There are times when I would rather lie
here on the street with hollow blocks
hurtling from the hollow sky
gray ground asphalt sticking
to my back like worms (I tell you,
I saw worms last night, wriggling in my sleep,
gnawing at a child’s blue-green carcass),
dreaming straight from a six-beer-bottle
brawl. But there’s nothing really new here,
nothing really new about the bruises on my face,
sweat on my back and my cough in the morning
just when I would leave for work. Nothing really new
about my bland coffee—mere liquid touching the cracks
of my lips. At least there’s something to keep
me from shivering, (keep me from shivering). Imagine,
every time I saw her on the mat, sleeping,
turned on the side like a frail, burnt isaw pulled apart
from the stick. Somehow, I saw, I saw how everything
started looking like guts in this household, guttural
scream clinging to the still air, (and that was only
the beginning), before her legs parted and there
was a damned river, breaking, breaking
on my wooden floor, and there was a piece of gut
flailing there, screaming like a lost cause,
like a placard of a hungry man asking
for a raise, or a job; or the cracked back
of a stoned hippie’s guitar selling songs,
twanging from the rusty strings, sitting on
his lap—
his lap lying cold on the curb
of a side street where a dog peed on a post
and a car came hurtling by like lightning
striking on a catatonic rock, and I laughed.

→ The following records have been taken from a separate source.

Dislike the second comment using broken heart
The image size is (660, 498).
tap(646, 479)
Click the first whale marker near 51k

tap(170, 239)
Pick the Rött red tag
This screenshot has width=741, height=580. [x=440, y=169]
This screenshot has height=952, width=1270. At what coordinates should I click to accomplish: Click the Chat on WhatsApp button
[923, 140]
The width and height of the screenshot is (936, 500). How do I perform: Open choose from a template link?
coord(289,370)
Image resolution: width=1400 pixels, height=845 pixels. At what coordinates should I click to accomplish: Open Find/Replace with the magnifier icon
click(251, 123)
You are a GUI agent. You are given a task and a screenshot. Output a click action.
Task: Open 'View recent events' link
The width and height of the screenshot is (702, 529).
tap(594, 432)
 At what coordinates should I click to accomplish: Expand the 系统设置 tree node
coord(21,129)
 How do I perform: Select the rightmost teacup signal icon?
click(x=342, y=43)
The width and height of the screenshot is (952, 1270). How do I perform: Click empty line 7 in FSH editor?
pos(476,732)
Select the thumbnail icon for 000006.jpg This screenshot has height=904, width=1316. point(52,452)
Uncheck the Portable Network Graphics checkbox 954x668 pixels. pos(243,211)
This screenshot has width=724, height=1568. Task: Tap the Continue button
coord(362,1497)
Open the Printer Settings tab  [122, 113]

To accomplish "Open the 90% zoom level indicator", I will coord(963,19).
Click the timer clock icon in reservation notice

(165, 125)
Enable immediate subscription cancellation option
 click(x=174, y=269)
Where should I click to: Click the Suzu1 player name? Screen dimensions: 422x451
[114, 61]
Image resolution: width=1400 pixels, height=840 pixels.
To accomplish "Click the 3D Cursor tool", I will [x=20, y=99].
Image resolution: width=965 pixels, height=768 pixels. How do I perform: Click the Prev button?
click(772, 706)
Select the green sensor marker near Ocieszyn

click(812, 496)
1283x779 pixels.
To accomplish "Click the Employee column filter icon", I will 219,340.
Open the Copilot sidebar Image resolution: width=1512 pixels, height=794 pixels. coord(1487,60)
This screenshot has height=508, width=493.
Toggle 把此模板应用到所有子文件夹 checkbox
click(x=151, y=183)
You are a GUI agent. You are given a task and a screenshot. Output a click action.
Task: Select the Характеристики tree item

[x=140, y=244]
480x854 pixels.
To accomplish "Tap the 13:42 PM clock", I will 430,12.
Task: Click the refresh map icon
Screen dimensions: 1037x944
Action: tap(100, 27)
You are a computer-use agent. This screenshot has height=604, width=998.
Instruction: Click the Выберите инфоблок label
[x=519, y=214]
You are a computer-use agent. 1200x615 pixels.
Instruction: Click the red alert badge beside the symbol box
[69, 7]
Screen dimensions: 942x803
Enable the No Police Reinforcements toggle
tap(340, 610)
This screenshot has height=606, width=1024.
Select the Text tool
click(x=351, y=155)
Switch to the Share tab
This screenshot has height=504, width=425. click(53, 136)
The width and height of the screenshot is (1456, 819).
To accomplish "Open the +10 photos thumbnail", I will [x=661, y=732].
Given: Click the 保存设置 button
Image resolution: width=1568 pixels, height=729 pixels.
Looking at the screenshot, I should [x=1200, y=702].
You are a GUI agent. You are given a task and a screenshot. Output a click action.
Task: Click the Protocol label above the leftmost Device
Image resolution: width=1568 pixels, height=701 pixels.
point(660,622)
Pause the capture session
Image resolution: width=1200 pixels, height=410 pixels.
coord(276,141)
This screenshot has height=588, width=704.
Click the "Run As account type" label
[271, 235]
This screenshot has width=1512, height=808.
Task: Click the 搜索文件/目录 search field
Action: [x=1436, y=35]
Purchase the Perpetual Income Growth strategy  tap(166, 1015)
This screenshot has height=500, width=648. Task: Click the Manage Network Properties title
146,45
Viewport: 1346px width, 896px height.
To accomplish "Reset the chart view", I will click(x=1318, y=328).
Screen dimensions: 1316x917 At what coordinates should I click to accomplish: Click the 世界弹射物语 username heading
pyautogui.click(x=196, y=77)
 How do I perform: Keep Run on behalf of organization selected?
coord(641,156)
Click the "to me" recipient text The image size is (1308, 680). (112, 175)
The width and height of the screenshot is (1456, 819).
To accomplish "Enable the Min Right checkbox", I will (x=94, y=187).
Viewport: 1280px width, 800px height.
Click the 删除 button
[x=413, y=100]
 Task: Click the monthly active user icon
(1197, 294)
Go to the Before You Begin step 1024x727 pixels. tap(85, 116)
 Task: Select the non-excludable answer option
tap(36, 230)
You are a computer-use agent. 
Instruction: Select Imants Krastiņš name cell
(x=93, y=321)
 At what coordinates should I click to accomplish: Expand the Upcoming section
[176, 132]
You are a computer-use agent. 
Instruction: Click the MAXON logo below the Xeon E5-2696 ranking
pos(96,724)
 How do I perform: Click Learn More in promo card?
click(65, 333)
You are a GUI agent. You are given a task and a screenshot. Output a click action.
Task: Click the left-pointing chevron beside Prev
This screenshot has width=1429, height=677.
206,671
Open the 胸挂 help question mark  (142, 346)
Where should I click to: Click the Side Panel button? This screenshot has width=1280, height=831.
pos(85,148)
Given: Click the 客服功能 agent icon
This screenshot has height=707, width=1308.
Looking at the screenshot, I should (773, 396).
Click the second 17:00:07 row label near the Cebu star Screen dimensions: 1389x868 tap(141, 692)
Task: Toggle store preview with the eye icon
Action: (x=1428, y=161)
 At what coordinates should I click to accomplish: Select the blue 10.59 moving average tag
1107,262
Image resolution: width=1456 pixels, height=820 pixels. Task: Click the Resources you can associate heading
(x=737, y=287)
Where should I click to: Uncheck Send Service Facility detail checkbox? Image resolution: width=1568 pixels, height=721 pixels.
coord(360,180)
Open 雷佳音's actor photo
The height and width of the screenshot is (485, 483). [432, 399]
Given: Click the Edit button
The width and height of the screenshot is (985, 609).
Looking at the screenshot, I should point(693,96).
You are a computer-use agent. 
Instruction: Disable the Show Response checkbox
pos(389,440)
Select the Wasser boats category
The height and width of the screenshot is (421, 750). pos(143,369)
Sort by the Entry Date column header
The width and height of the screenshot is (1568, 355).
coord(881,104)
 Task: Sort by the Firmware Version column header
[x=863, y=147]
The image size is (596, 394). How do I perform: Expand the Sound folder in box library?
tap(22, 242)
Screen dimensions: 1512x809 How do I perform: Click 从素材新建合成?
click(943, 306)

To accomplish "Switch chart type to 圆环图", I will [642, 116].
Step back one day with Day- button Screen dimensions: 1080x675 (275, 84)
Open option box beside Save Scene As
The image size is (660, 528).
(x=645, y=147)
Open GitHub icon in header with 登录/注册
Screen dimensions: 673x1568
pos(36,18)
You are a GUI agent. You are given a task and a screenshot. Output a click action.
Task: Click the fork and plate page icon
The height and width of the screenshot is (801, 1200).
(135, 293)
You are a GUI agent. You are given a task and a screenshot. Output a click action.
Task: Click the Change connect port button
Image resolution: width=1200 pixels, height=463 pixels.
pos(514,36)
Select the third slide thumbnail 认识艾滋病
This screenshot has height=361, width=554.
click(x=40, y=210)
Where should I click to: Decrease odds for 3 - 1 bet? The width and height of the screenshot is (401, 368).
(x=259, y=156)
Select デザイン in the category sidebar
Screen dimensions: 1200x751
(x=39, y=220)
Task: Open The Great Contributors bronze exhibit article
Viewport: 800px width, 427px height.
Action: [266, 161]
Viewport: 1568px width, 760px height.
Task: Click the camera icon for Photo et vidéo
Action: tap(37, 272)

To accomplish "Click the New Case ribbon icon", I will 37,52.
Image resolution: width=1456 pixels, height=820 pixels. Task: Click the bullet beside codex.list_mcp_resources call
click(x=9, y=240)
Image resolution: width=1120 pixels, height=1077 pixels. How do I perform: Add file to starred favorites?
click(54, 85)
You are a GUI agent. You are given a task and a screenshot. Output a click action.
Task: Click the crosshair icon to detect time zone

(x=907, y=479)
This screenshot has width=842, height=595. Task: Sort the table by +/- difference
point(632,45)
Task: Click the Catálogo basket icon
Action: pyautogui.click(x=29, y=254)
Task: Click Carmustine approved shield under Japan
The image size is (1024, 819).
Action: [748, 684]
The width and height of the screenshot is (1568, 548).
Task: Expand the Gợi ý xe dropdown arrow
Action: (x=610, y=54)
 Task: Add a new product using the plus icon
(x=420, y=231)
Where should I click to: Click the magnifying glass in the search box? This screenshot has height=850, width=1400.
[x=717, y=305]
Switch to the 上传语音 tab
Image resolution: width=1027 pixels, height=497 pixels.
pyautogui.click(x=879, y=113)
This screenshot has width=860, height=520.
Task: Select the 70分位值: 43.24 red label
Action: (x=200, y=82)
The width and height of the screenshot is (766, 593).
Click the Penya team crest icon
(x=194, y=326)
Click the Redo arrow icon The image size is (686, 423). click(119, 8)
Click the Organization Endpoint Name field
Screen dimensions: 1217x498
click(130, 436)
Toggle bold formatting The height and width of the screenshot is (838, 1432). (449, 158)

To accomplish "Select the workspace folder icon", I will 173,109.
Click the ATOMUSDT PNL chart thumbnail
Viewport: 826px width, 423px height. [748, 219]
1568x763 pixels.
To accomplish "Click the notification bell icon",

I laughed because there is nothing really new
here. You’ve already said all these before, over
and over, flashing on the TV screen.
And I saw you, Miss, all puckered up
for that single reel of film, blank stare
plastered on your pretty face, and I read
in your eyes how stories like mine could numb
the way ransom for a rich politician numbs
(a rich politician held up some mountain, gagged
or maybe gambling
lives with angry ragged men,
tired of their placards, holding
bloody rifles like trophies,
guarding guts like real men
ought to hold ‘em up like so,
hold ‘em up like so, I say!).
While the rest of us here drink up
the last drops of stale beer,
burning screaming guts slowly,
because tomorrow, I’ll be fitting wood
for a tiny box to keep away the earth,
tiny crib to keep my son from screaming
in my head, because I saw worms
as I was sleeping last night,
on the street, dead drunk and waiting
for hollow blocks to come falling,
to come hurtling from that sky.
Because you see, today, I would rather lie.